Yes, that’s why I wrote “CPU wise” in my previous post :blush:. But I would, for example, add $20 and get the hAP ax³, which will really perform much better. A hAP ax² will also be nearly 3x faster and even $20 cheaper than the L009, but unfortunately lacks the USB port. Both also have double the RAM and IPsec HW acceleration. Of course, if you want to consolidate your devices into one then those won’t suit your needs.

5

Fair enough. Yeah, consolidating my core switch and router was one of my larger goals with this. Plus I wanted it to be actually mounted in my network rack, and my network rack is not in a particularly good location for wireless. My dedicated APs are placed in better locations for coverage in my house.
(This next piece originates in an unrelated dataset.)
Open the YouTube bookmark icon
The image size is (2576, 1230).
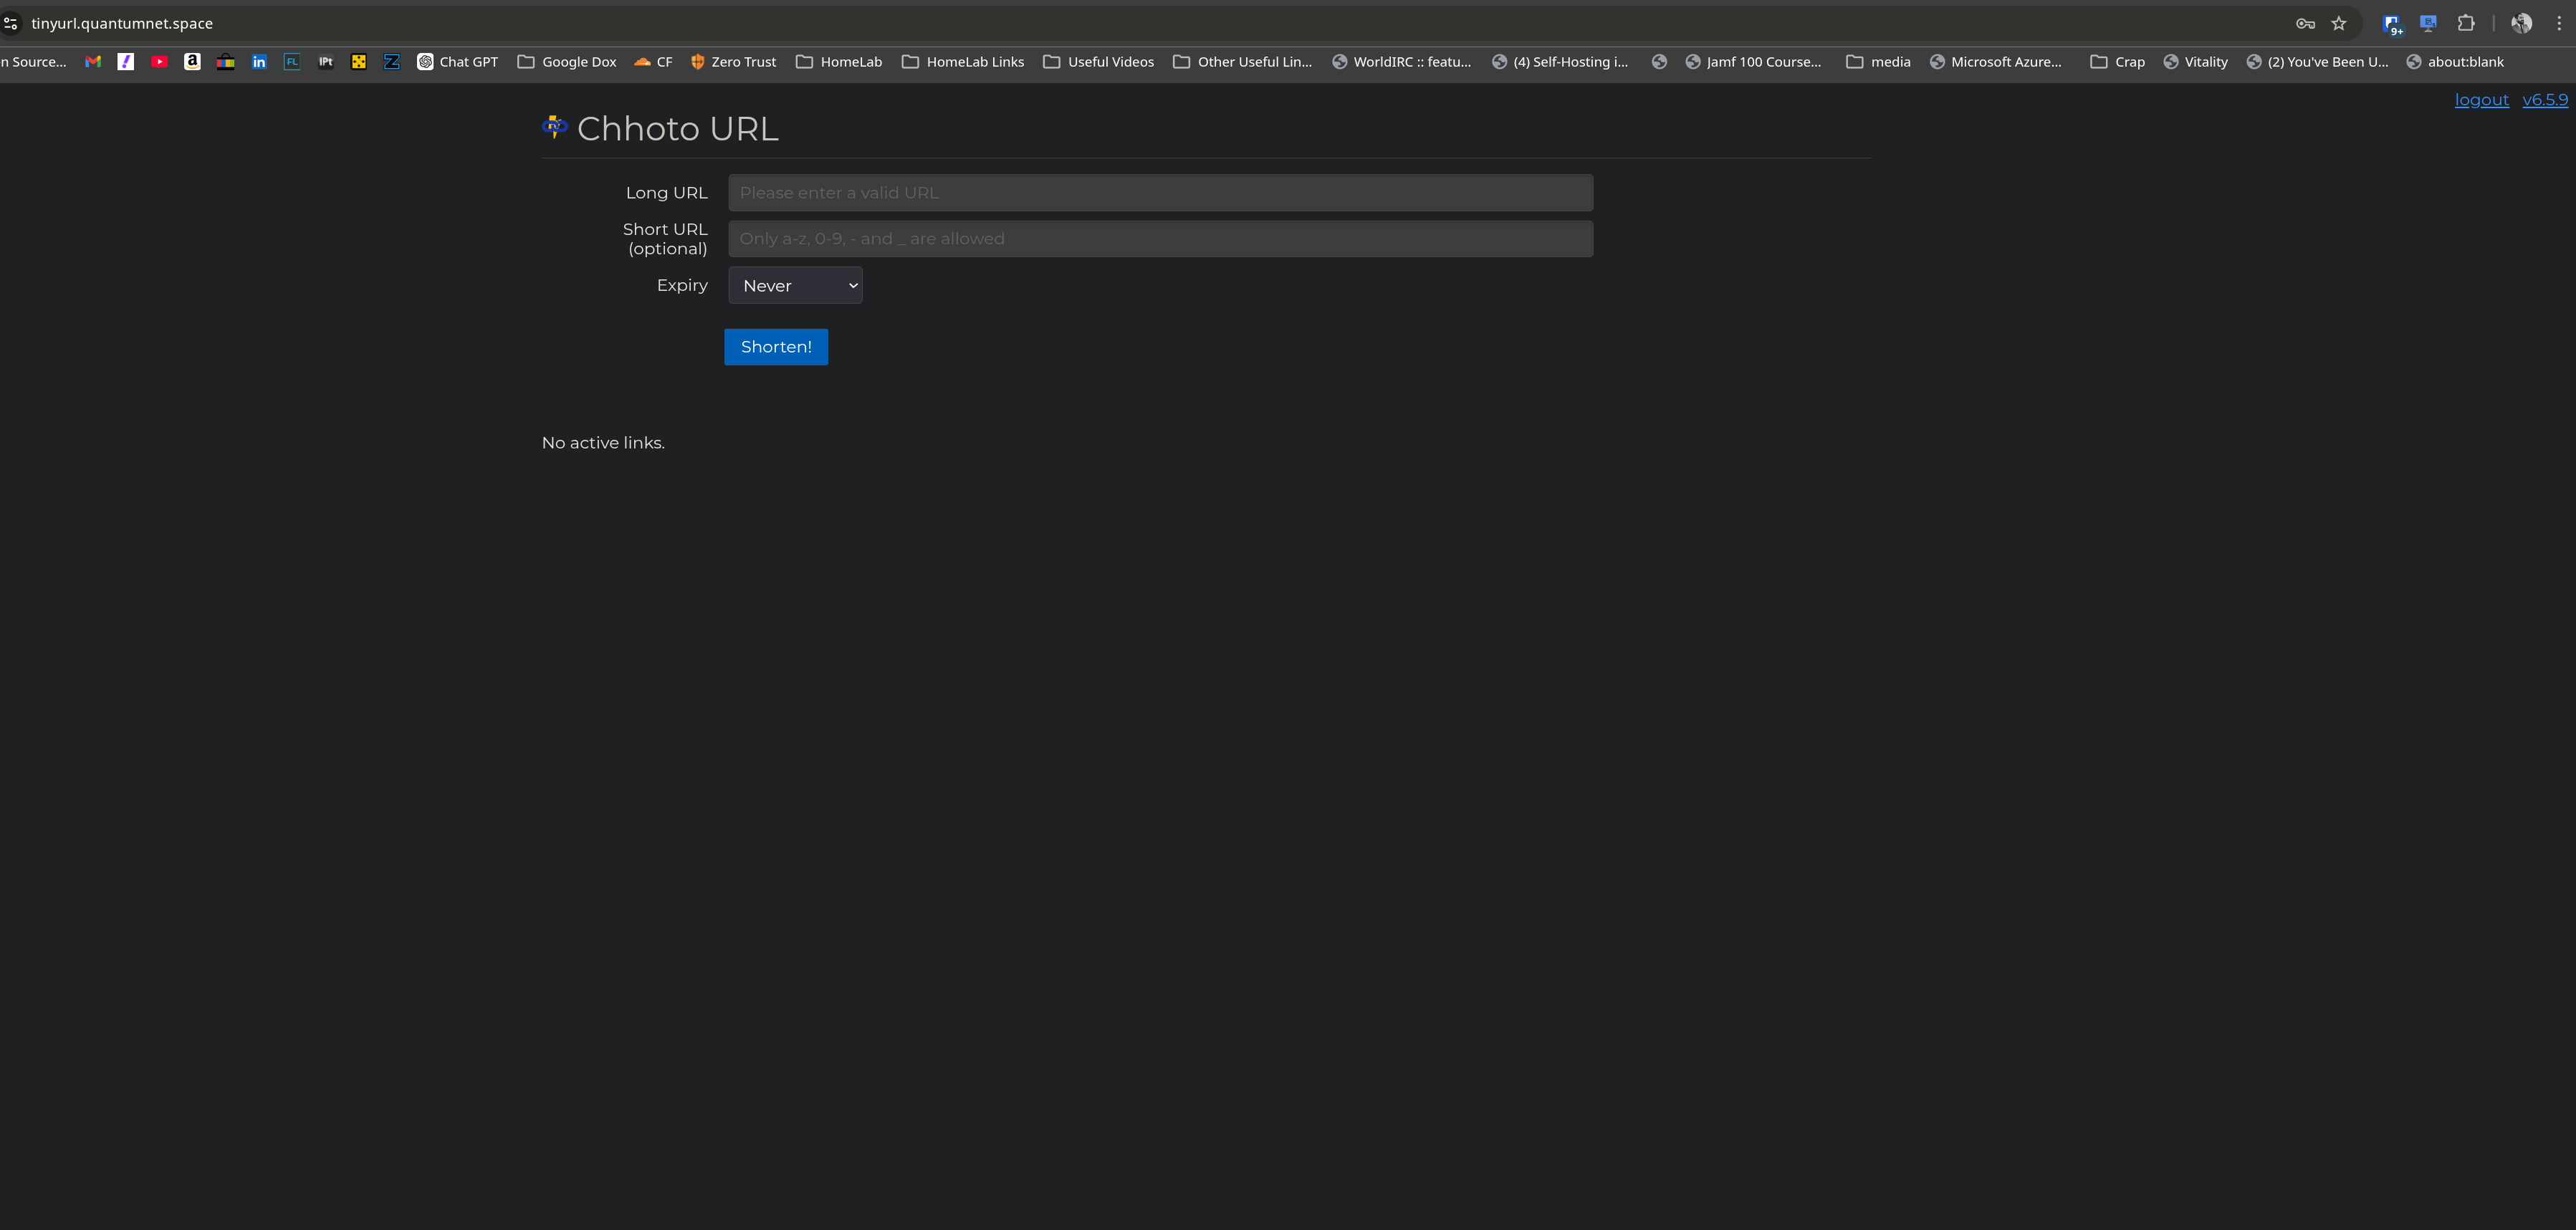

Anyway, I redid my IPv6 config using MACVLAN interfaces, and it is working just fine, thanks for pointing that out to me, it’s much less hacky than the VRRP interfaces. I also haven’t had any IPv6 issues since resetting my AP configs. I guess I’ll chalk this all up to some sort of Unifi screw-up. Just don’t understand how it suddenly started happening when I haven’t changed any settings on them in a long time. I’m really fed up with their software, I guess I should fast track replacing it. At this point, I’m mostly waiting on Mikrotik to release an AX version of the wAP (or maybe the wsAP). I already installed a 1-gang wall box for one of my current APs and I’d rather replace it with one that can also mount on it.

6

Pretty sure I am seeing this same issue. I thought at first it was something to do with me putting a ULA address as my RA dns server (pihole) but that didn’t seem to be the case. Things just work for a while then eventually stop. Modifying the config seems to jump-start it again and it continues to work for a while. Rebooting the router would probably work too. I don’t need any hacky configs, my ISP has pretty good IPV6 support out of the box so things are as simple as possible for me. I was blaming Windows for a while but then it happened on my android phone too.

7

I’m having the same issue with an RB5009, so I don’t think it’s related to an underpowered MikroTik device. I’ll give the MACVLAN a shot and see if that fixes it.